- How to complete this task
Copy the data verbatim and leave out every picture.

START Dataset extract

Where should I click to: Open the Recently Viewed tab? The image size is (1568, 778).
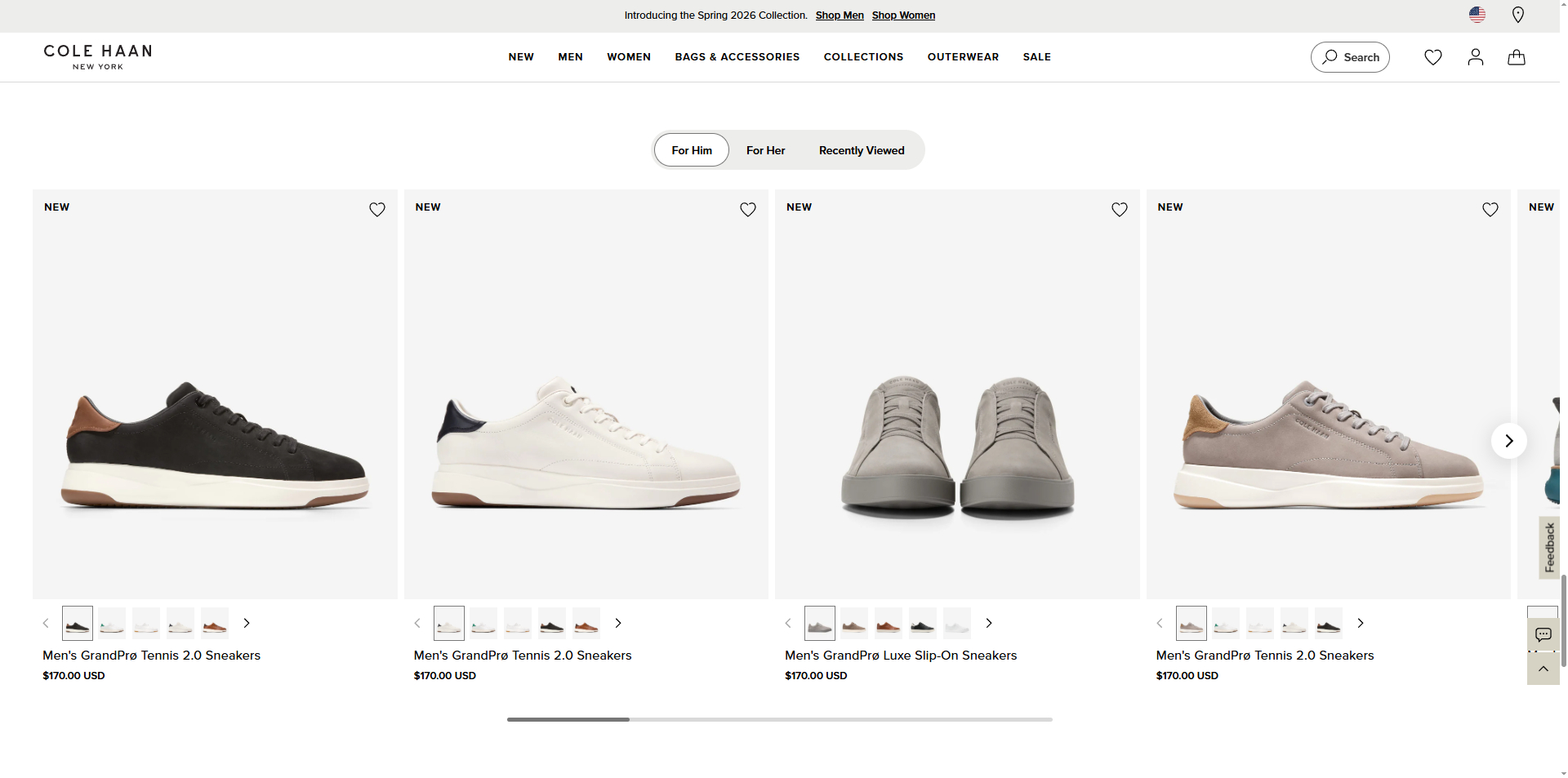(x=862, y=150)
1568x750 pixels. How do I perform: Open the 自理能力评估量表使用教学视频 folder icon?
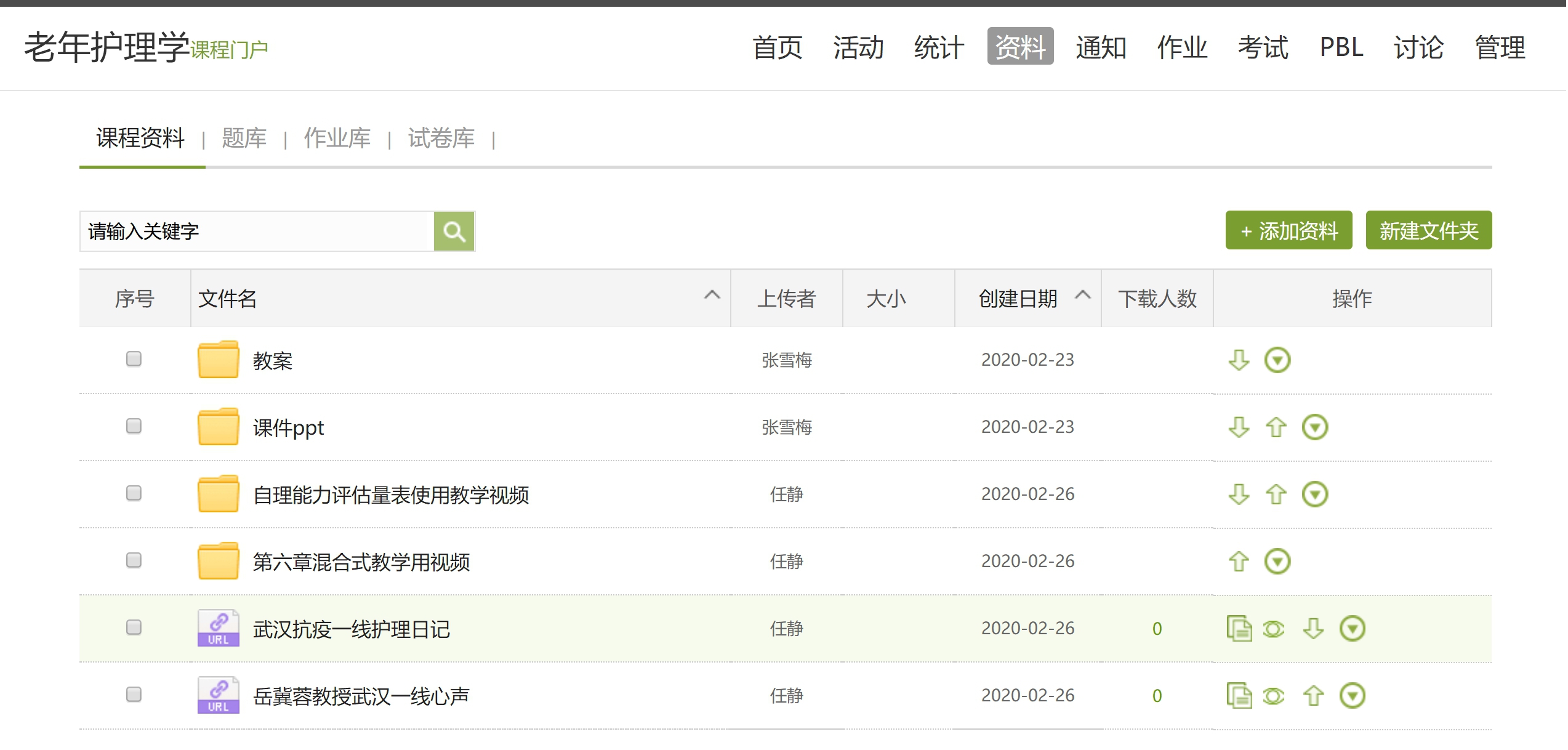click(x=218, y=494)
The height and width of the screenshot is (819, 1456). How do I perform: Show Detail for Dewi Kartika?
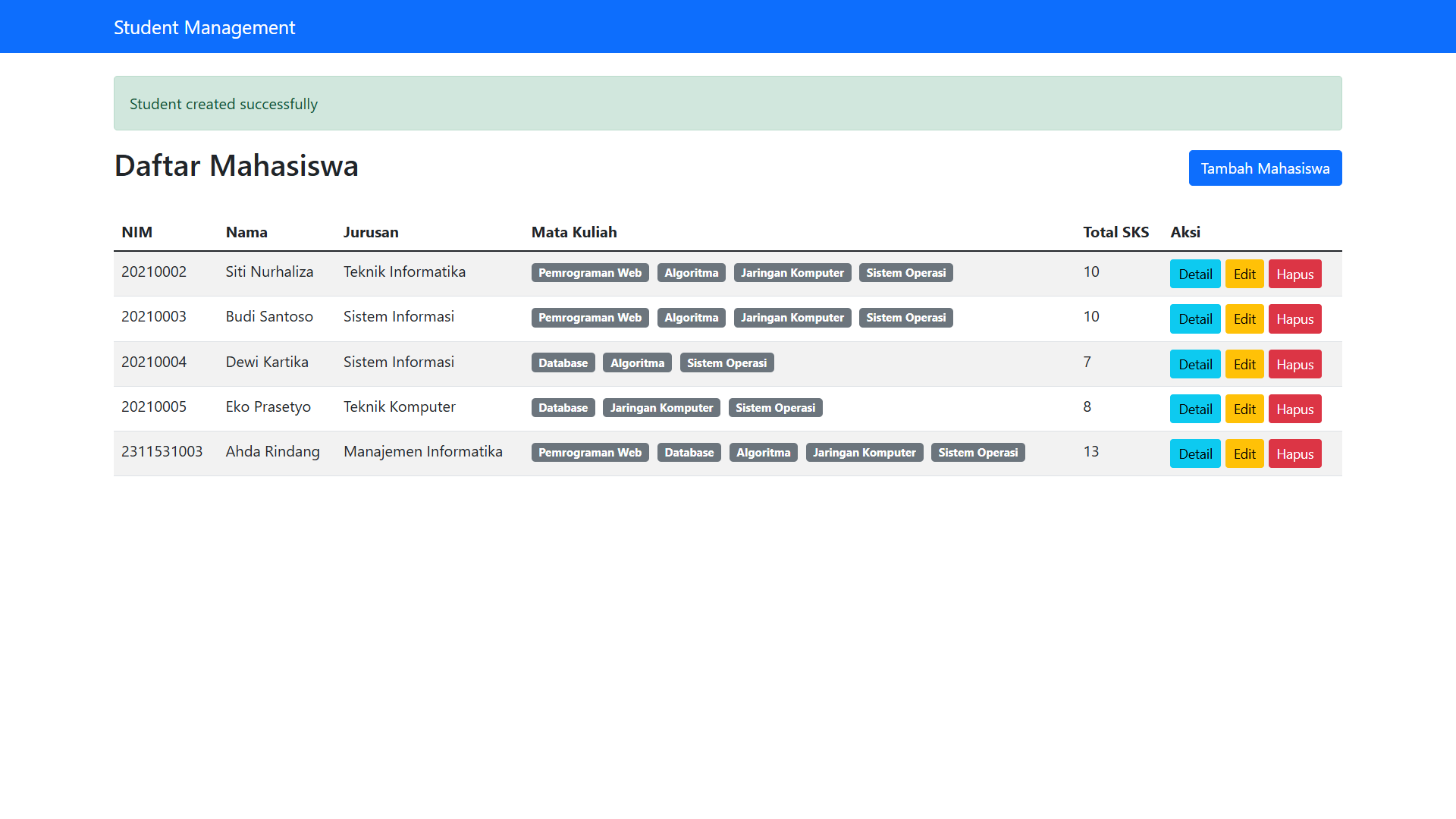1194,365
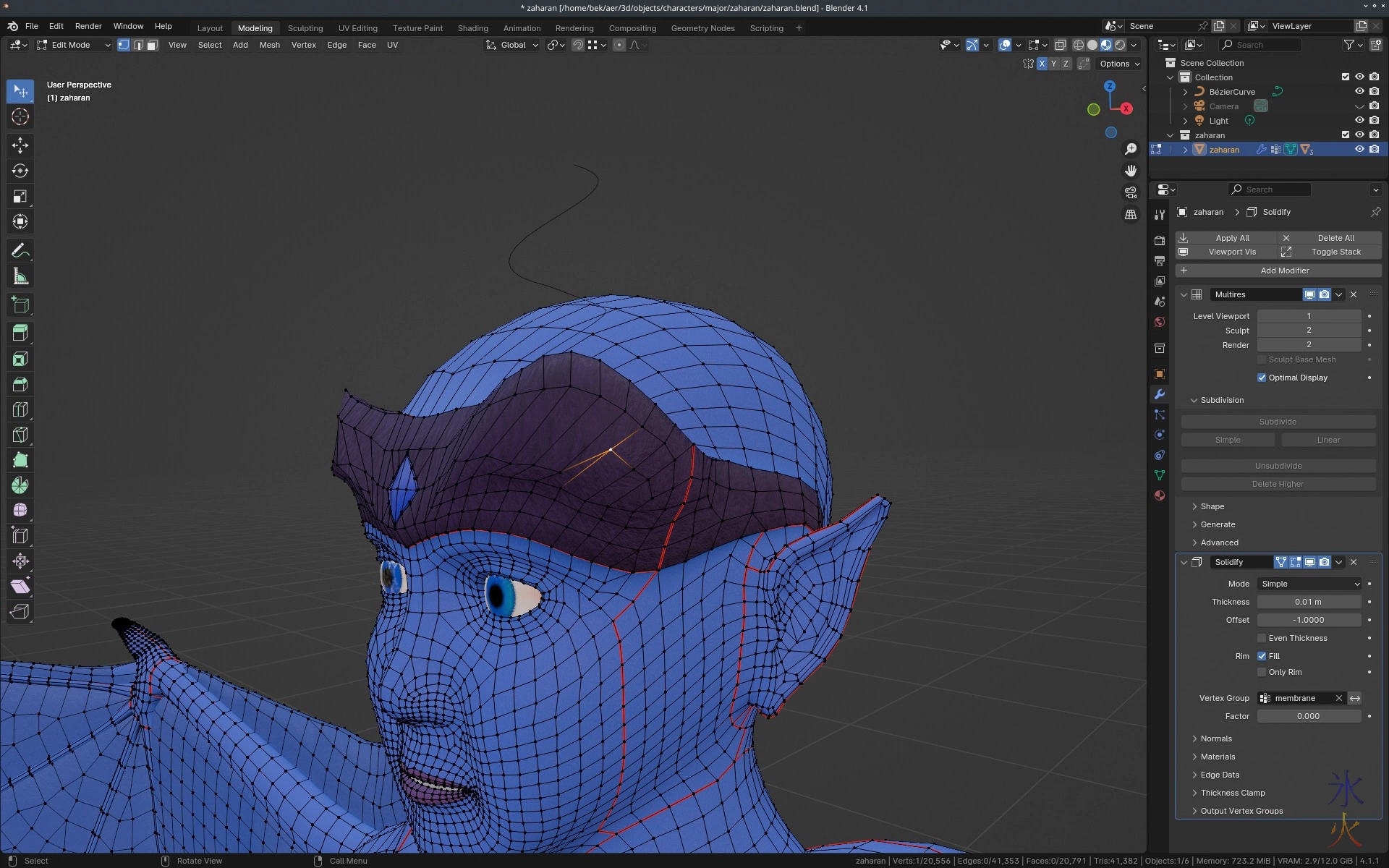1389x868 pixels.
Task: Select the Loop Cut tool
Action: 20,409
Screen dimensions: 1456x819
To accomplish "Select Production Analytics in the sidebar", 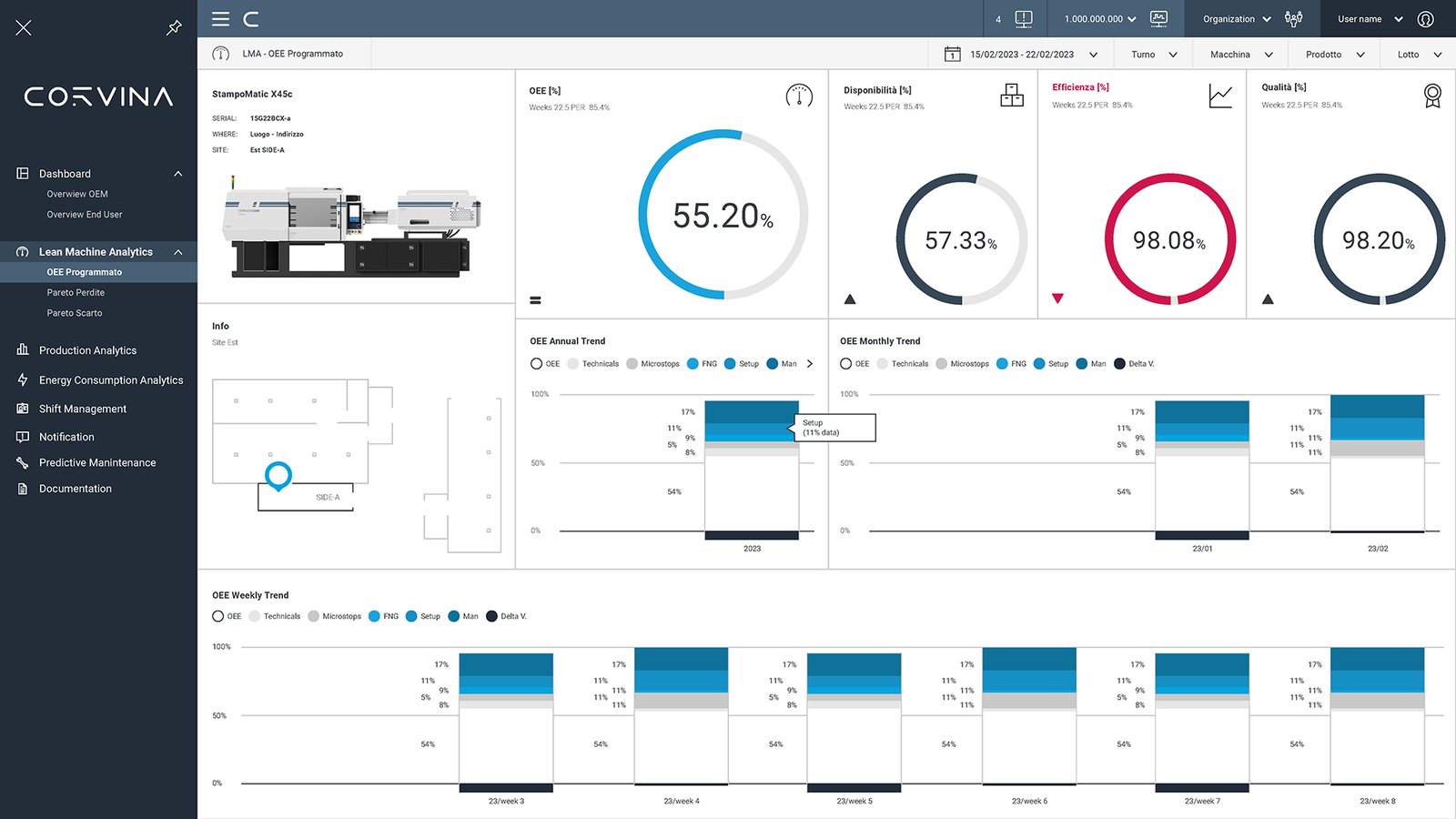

END Dataset extract

- Solution below
Where should I click to: Open the Recently Viewed tab? The image size is (1568, 778).
(x=862, y=150)
1568x750 pixels. How do I perform: Open the 自理能力评估量表使用教学视频 folder icon?
click(x=218, y=494)
The height and width of the screenshot is (819, 1456). How do I perform: Show Detail for Dewi Kartika?
1194,365
1389x868 pixels.
Task: Select the Loop Cut tool
Action: 20,409
Screen dimensions: 1456x819
To accomplish "Select Production Analytics in the sidebar", 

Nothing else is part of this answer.